Judge shows mercy on attempted murder victims who perverted the course of justice
PUBLISHED: 17:13 24 January 2018 | UPDATED: 17:13 24 January 2018
Victims were so scared of attacker they blamed another man when making statements to the police.
A judge has shown mercy on the two victims of an attempted murderer who were so terrified of him they lied to try to protect him.
Daniel Morley and Richard Price both suffered serious injuries at the hands of Kyle Saville, who is now serving a 21-year sentence for his attacks on them.
Saville had damaged the door of Morley’s home in Barnstaple a week before the attack in March but they were so scared of him they blamed another man when they made statements to the police.
They identified a homeless man called Daniel Ward as the vandal, leading to him being arrested and held by police for four hours for questioning.
He was charged with criminal damage and his case was only dropped when the two men came clean shortly before his trial.
By that stage Saville had carried out his attacks at Morley’s home in Barbican Terrace, had been arrested, and was on remand in custody at Exeter Prison.
The normal penalty for perverting the course of justice is a jail sentence, but both men were let off without any punishment after a Judge ruled it was a ‘truly exceptional case’.
Saville, aged 26, of Lethaby Avenue, Barnstaple, denied attempting to murder Morley and wounding Price but was found guilty at a trial at Exeter Crown Court last year.
Morley, aged 34, of Sentry Corner, Bideford, and Price, aged 28, of Buttgarden Street, Bideford, admitted attempting to pervert the course of justice.
They were both conditionally discharged by Judge David Evans at Exeter Crown Court.
He told them:”You pointed the finger at Mr Ward because you were scared of Mr Saville, who you were very afraid of at the time you made your statement.
“It seems that within days, Saville lost his temper and assaulted you both.
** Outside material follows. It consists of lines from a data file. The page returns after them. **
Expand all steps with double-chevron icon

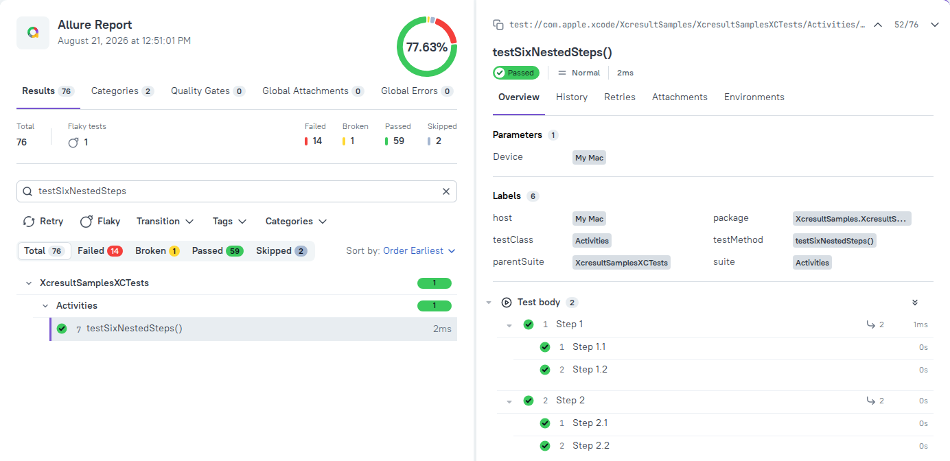point(914,303)
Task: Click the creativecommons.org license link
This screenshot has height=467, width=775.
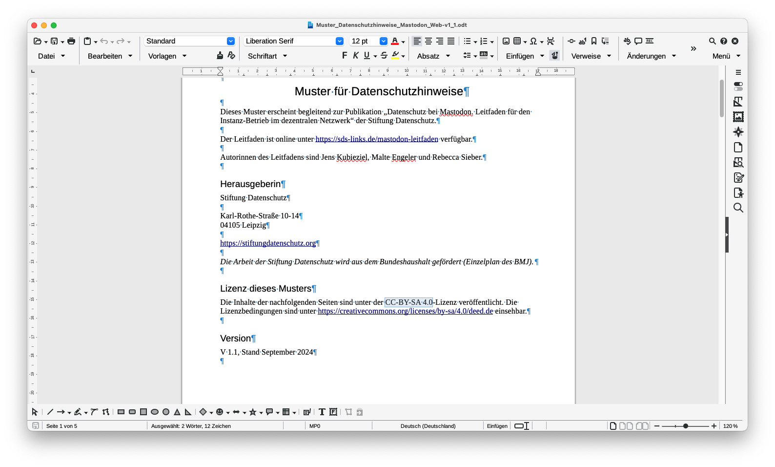Action: (x=405, y=311)
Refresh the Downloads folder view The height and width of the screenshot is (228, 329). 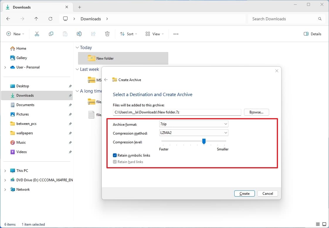[x=50, y=19]
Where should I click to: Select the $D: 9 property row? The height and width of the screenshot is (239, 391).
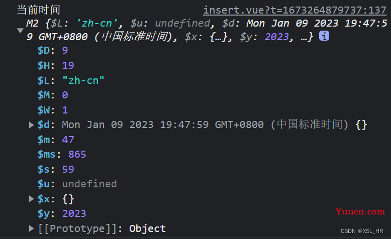[53, 50]
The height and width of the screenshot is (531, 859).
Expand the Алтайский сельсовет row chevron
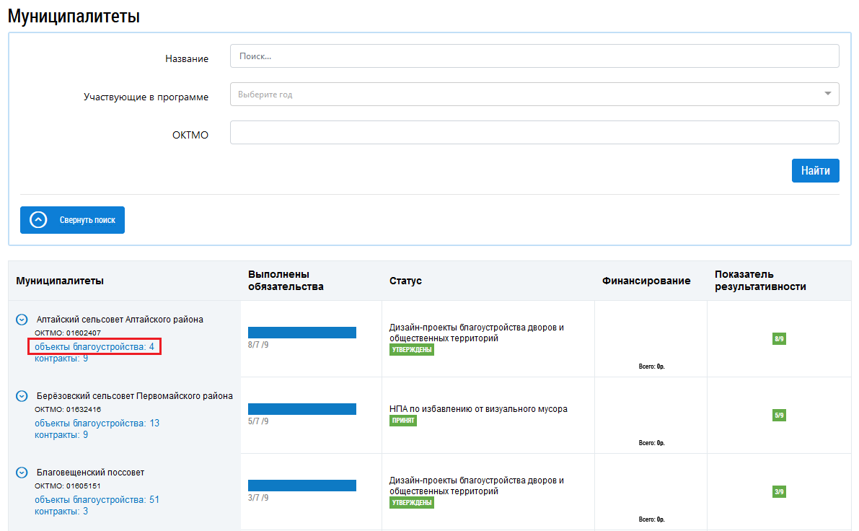(22, 320)
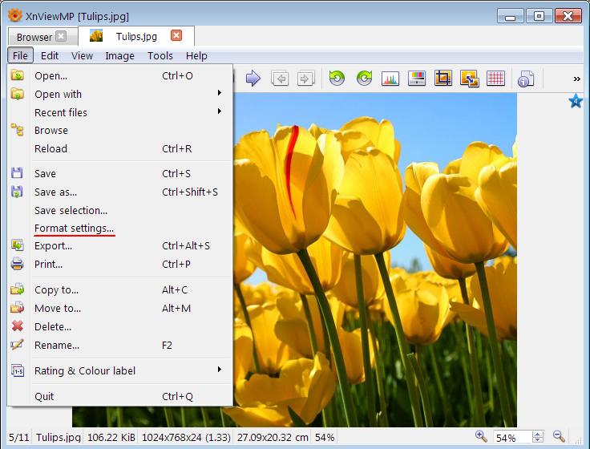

You have both been deeply affected by his actions.
“The reason you went to the police is because Morley was given an ultimatum by his landlord, to report the damage to the door or lose his tenancy. He feared becoming homeless.
“It seems clear you were caught between a rock and a hard place and did not have the personal resources to work out a lawful escape route.
“I don’t underestimate the distress and anxiety your lies caused to Mr Ward but the background circumstances and subsequent events involving Saville make this a truly exceptional case.”
Miss Bathsheba Cassel, prosecuting, said Saville kicked in the door of the house in March last year but Morley was too scared to name him to the police.
He identified Mr Ward instead and Price backed up his statement, even though he was not even at the scene.
Ward was arrested, held for four hours, charged, but Morley admitted what he had done to a support worker a week before the trial in July. Both men then told police the truth and admitted falsifying the original statements.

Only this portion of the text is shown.